The Telegraph today has looked at their Yougov poll and decided it shows the Conservatives doing badly in the North. For what it's worth, it doesn't even do that - it shows the Conservatives 2 points behind in the North, an aggregate of government regions in which they trailed the Labour party by 19 points in 2005 - so it actually shows a swing to the Conservatives of 8.5 points in the North, marginally better than this poll suggests they are doing in the country as a whole.

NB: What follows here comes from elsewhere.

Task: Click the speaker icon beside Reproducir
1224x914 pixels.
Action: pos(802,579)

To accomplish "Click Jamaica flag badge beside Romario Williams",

That, however, is beside the point, since even if the Telegraph had correctly interpreted what the figure meant, it would still be meaningless. The regional breaks in polls have sample sizes of only a few hundred, meaning they suffer from a much larger margin of error and are far more volatile. On top of that, they are not internally weighted. As a whole, opinion polls are demographically weighted to be representative, so we can be certain there are the correct number of men and women, young and old, working class and middle class and so on. Within regions however this may not be the case - there might, for example, be too many old people from the south and too few from the north, too few men from the midlands and too few from Scotland. The normal laws of propability mean it won't be too skewed, and overall we know it evens out, but it all adds to the volatility.

In practice, this means the regional cross breaks jump about wildly from poll to poll. So this YouGov poll appeared to show the Conservatives doing slighty better in the North and the Midlands, hugely better in London, but worse in the rest of the South. However, if you went back to the YouGov/Telegraph poll a week before and looked at the cross-breaks there, you'd have found the Conservatives doing worse in London and the South, and best of all in the Midlands. There was another poll in April that showed the Conservatives doing best in the South, there are even a couple that have suggested they are doing better than average in Scotland. The splits are so volatile that trying to draw conclusions from the cross breaks in a single poll is pointless.

If you average out the splits over a long period of time it might give you a better idea (since you ask, this year's YouGov figures suggest the biggest swing to the Conservatives in London, followed by the North and the Midlands. The rest of the South is actually comparatively poor, with - predictably - Scotland the worst) but even then, it's data that's not weighted to be properly representative of those regions. What you really need is large scale aggregration of reweighting of data from lots and lots of polls, or specially commissioned large scale polls.